Neither Border or Waugh would ever concede anything to the opposition. They would never let the opposition believe they had got one over on them. Yet with his mic drop Kohli has opened himself up to showing he took whatever bait he believed Root had laid out for him.
He followed this up with 51 in the second innings and when a fired-up Ben Stokes trapped him in front, you knew the Indian challenge was over.
Ultimately, he lost the match. You can say his team let him down. He scored almost half of his side’s total runs for the game, so he’d more than added his share. But the mic drop so early in the game will now open him up to ridicule whenever his wicket falls for the rest of the series.
Moral High Ground
It’s unlikely you’ll see any of the England players repeat the celebration. Why would they? They’re in the lead. They can just let the supporters give it to Kohli.
His facial expression at the moment of the runout showed he was clearly rattled. Had he performed the action with a smile on his face and maybe a “Touché, Monsieur Pussycat”, then everyone could see he was showing it hadn’t affected him and he was just getting his own back. But he chose the more aggressive route (pardon the pun), and personally I believe he’s shown himself susceptible to a jibe.
Kohli has an odd relationship with audiences worldwide. It’s common to hate on an opposition captain. It’s on the same lines as the old West Indian tactic of getting at the captain, so you get at the team. There’s no doubting his ability as one of the best players in the world, but he’s hardly the most popular person.
There’s an arrogance about him. Whilst that isn’t necessarily a reason to dislike him, there appears to be little humility, a quality required in order to endear yourself to your hosts.
Much has been made by many on social media of the England captain’s inability to convert fifties into hundreds. But some stats which came up during the Edgbaston Test were that his conversion rate of 0-50 is as high as Bradman’s was. He has passed fifty 54 times in 124 innings, yet he only has 13 tons. He averages over fifty. As cricket is a team game surely this is as much as you can ask for from one of your top batsmen, isn’t it?

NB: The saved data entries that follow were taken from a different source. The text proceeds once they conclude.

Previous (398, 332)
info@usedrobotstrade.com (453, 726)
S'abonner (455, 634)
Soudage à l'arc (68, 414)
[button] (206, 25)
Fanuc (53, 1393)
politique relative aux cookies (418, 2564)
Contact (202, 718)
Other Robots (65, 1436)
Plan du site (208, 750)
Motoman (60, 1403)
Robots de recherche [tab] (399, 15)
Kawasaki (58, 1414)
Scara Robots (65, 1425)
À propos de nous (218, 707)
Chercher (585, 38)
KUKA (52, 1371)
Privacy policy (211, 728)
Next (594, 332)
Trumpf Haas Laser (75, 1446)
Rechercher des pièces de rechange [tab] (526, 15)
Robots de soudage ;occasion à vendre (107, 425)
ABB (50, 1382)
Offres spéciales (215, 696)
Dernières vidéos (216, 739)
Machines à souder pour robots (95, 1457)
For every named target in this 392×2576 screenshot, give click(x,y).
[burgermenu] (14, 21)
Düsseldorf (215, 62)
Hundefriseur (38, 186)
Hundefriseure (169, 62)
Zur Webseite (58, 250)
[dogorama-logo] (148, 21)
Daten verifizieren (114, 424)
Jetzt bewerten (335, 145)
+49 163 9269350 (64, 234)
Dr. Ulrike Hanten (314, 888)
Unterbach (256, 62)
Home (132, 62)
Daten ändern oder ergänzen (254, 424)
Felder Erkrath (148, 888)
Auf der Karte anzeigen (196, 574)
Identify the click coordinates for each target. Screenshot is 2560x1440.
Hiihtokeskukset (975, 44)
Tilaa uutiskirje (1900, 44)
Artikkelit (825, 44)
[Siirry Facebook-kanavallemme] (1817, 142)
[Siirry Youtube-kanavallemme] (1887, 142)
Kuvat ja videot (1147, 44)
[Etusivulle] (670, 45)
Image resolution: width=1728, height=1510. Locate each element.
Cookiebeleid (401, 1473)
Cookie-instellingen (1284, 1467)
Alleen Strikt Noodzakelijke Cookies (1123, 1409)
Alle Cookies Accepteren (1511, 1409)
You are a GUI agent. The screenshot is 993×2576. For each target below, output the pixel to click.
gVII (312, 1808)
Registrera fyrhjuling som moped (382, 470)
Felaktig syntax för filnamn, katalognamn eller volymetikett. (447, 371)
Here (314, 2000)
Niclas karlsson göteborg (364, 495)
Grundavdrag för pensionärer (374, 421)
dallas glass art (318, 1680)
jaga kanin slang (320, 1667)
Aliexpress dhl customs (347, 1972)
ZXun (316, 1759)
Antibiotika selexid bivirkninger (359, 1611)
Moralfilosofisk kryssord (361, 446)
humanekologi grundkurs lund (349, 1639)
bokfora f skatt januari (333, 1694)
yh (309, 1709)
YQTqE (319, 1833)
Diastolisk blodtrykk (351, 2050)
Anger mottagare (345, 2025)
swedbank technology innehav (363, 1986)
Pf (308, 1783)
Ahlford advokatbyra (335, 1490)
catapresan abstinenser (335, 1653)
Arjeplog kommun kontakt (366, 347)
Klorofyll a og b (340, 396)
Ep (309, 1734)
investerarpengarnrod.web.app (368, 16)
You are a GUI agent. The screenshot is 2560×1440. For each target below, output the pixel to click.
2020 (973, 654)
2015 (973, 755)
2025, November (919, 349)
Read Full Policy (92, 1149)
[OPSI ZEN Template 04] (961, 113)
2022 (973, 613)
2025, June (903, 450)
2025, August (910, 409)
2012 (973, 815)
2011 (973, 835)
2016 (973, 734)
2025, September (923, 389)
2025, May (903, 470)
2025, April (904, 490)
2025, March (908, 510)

Contrast this with Kohli’s figures. He has passed fifty 39 times in 114 innings and averages 54.28 compared to Root’s 52.18.
So for all Kohli’s 22 hundreds, 9 more than Root, you only get two more runs per innings from him. Is Root’s conversion rate that much of a problem? Does it really impact that much on his team? It clearly bothers him too, but as England bat deep then if he contributes as least fifty each innings the rest of the batting line-up should be able to play their part.
Given how brittle India’s batting appear in Birmingham they may need more than fifty each time from their captain if they are to compete.
The Second Test begins on Thursday at Lord’s and it will be interesting to see how the tourists find their way back into the series.